Events would not unfold as fast as the film suggests, but widespread freshening of the Atlantic caused by more rain and melting ice could weaken the north-flowing part of the Gulf Stream. If the current stopped completely, Europe would suffer without the warmth it brings.

Some researchers entertain ‘dreamlike scenarios’ of such climate turmoil, but I am reassured that others are asking relevant questions: what signs would there be of an imminent shutdown, and where in the Atlantic might we be able to detect them?

The most precise recipe comes from the Journal of Marine Research (J. Baehr et al. 62, 283–312; 2004).
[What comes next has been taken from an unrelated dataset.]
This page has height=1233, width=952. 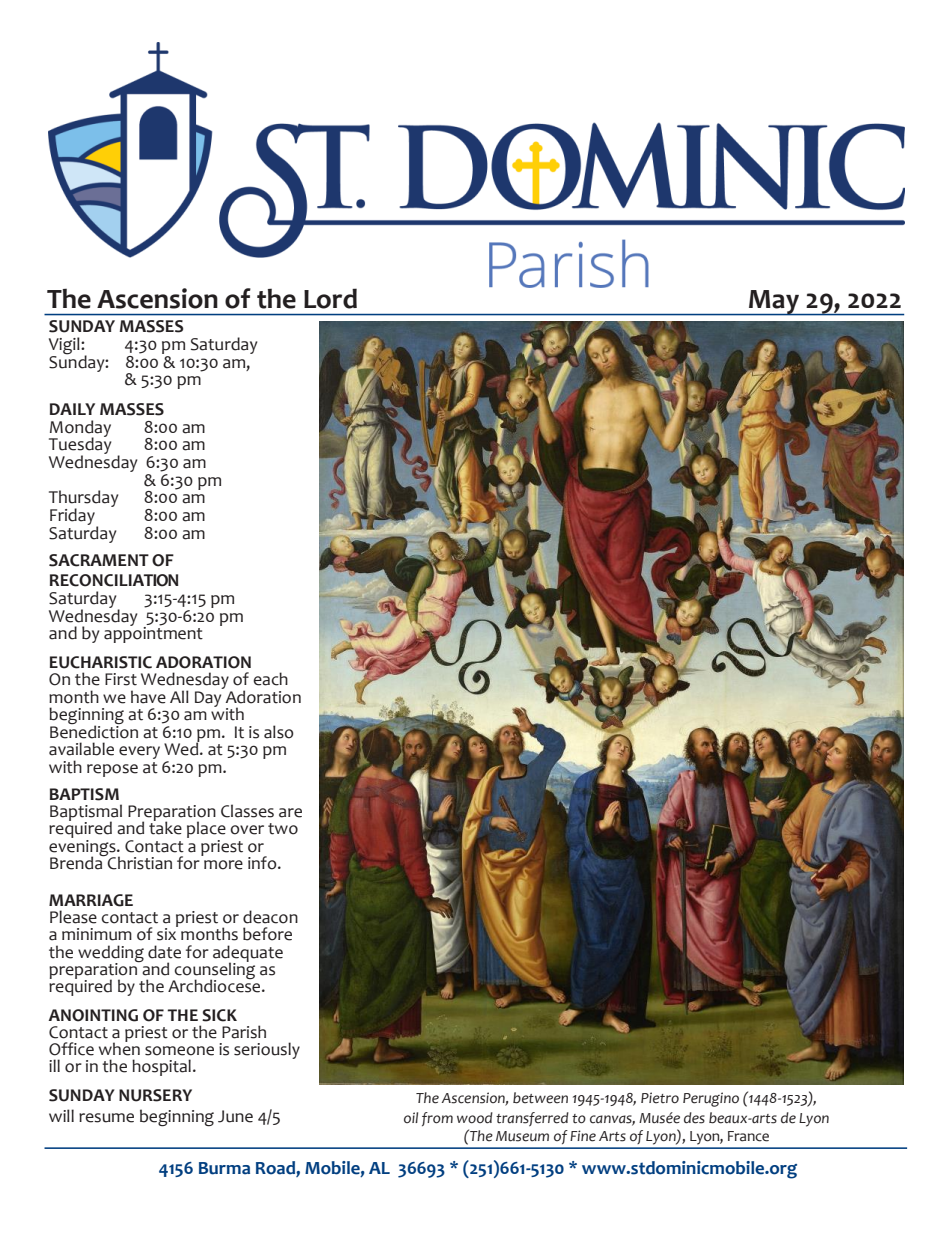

The authors use a computer model to show that temperature and salinity data from moorings along a latitude of 26° N, combined with measurements of surface winds and estimates of current strength off Florida, could give the strength of the Atlantic current system to within 10% — and predict its fate.

I think investment in such an array would be worth while, even if today's widespread freshening turns out not to be a harbinger of disaster. In 1984, my predecessor at Bern's Physics Institute, Hans Oeschger, proposed that flips in circulation patterns could trigger abrupt climate change, but we still know very little about ocean currents. An Atlantic array would allow modelling groups such as mine to improve our predictions by quantifying the natural variability of the ocean circulation for the first time.